I just can’t Seem to Get Started or I’m Falling Behind on my Study Schedule
Here is the truth about the bar exam: you have to study in order to pass. Is studying difficult? Yes. Is it boring? Usually. But so are many things that lawyers have to do on a day to day basis, so stop procrastinating and do your work! If you’re falling behind because you’re feeling burned out, consider whether you can afford to take a break in order to recharge your energy. If work, family, or other outside obligations are impacting your ability to study, create a new, more realistic schedule and think about whether you can reassign some of your responsibilities until after the exam.

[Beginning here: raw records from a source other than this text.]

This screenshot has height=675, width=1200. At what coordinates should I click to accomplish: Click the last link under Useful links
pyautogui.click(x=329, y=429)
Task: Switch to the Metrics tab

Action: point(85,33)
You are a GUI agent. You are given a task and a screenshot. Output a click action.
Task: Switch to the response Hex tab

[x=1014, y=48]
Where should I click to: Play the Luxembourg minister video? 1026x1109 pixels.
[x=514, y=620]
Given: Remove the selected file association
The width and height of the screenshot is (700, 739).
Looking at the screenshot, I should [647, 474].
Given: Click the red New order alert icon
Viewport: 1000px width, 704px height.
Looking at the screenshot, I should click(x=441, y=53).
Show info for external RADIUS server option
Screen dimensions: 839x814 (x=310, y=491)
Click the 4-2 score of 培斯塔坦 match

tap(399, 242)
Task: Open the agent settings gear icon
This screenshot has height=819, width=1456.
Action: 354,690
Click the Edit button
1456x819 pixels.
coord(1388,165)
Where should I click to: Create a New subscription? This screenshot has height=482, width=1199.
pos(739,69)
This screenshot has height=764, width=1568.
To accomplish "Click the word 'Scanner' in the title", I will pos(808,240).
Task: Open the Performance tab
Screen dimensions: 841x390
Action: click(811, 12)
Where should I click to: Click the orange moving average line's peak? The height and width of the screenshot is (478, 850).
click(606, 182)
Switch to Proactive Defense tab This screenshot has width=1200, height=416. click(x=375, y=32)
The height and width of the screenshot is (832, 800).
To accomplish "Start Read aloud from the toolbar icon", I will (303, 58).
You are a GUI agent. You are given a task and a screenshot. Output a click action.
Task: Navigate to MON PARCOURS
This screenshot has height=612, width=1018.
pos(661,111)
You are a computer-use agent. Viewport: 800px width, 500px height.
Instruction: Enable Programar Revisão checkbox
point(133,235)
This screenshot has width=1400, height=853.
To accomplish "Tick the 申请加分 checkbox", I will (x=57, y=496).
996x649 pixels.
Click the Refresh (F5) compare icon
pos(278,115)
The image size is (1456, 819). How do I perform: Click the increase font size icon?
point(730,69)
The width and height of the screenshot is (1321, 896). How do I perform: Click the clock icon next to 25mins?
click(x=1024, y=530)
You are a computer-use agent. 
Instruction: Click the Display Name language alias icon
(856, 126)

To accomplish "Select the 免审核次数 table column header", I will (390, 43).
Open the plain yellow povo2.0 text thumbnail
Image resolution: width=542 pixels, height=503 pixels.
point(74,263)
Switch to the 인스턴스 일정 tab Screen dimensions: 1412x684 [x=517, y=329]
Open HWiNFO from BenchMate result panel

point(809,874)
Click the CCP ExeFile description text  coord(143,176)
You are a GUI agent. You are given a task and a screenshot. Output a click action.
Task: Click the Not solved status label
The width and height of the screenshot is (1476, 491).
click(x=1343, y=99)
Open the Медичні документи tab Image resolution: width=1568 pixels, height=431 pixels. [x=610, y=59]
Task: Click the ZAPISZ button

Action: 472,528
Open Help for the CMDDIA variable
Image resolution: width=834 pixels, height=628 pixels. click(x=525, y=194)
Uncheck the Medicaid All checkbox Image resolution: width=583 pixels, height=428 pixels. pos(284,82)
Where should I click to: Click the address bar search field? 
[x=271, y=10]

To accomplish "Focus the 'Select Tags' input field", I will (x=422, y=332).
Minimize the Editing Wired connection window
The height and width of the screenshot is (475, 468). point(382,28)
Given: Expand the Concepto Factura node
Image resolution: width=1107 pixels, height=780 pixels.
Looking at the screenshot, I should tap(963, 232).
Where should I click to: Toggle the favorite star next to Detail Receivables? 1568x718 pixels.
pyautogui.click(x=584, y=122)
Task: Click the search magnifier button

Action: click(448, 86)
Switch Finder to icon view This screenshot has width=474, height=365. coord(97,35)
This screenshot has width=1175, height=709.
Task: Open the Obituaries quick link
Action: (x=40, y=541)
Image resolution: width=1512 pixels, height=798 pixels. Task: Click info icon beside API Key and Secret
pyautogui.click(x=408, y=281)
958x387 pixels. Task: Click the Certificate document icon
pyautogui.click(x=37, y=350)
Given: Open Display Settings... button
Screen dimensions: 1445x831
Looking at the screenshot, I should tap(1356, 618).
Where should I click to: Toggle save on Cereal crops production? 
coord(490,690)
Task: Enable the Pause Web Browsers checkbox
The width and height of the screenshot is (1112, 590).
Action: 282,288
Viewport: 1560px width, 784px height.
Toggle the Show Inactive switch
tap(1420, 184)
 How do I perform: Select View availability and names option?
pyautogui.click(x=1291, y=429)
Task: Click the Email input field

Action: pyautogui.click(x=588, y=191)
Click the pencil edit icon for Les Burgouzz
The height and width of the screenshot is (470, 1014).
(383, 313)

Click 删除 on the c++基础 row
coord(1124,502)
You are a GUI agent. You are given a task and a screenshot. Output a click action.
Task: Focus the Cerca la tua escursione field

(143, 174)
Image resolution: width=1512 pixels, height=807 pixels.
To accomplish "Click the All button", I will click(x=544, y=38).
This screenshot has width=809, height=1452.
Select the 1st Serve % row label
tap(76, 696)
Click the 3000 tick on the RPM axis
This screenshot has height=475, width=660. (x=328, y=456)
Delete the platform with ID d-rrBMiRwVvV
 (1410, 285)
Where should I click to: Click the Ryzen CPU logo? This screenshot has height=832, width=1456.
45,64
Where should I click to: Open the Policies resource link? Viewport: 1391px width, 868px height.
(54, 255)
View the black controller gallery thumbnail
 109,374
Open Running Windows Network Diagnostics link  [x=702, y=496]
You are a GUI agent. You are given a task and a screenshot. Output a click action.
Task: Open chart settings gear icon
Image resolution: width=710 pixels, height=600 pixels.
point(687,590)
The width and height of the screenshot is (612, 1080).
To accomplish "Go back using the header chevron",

I’m Feeling Totally Lost, Overwhelmed, or Stressed
This may be the most common bar exam struggle of all! Nearly every person who has sat for the bar exam has felt this way at one point or another, so you’re not alone. Caring for your mental health and managing stress in healthy ways are crucial during bar prep. Alleviate negative thoughts and emotions by writing down exactly what is bothering you and then creating a plan to address it. Maybe you need to update your study schedule to focus on areas where you’re struggling, prioritize getting a good night’s sleep, find someone supportive that you can talk to about your fears, or something else. Whatever the case, taking action, rather than wallowing in a negative space, can help you feel more in control.
One way or another, everyone will face difficult moments and challenges during bar prep. The key to success, however, is to not let those struggles defeat you. Persevere, keep trying, and your hard work will almost certainly be rewarded!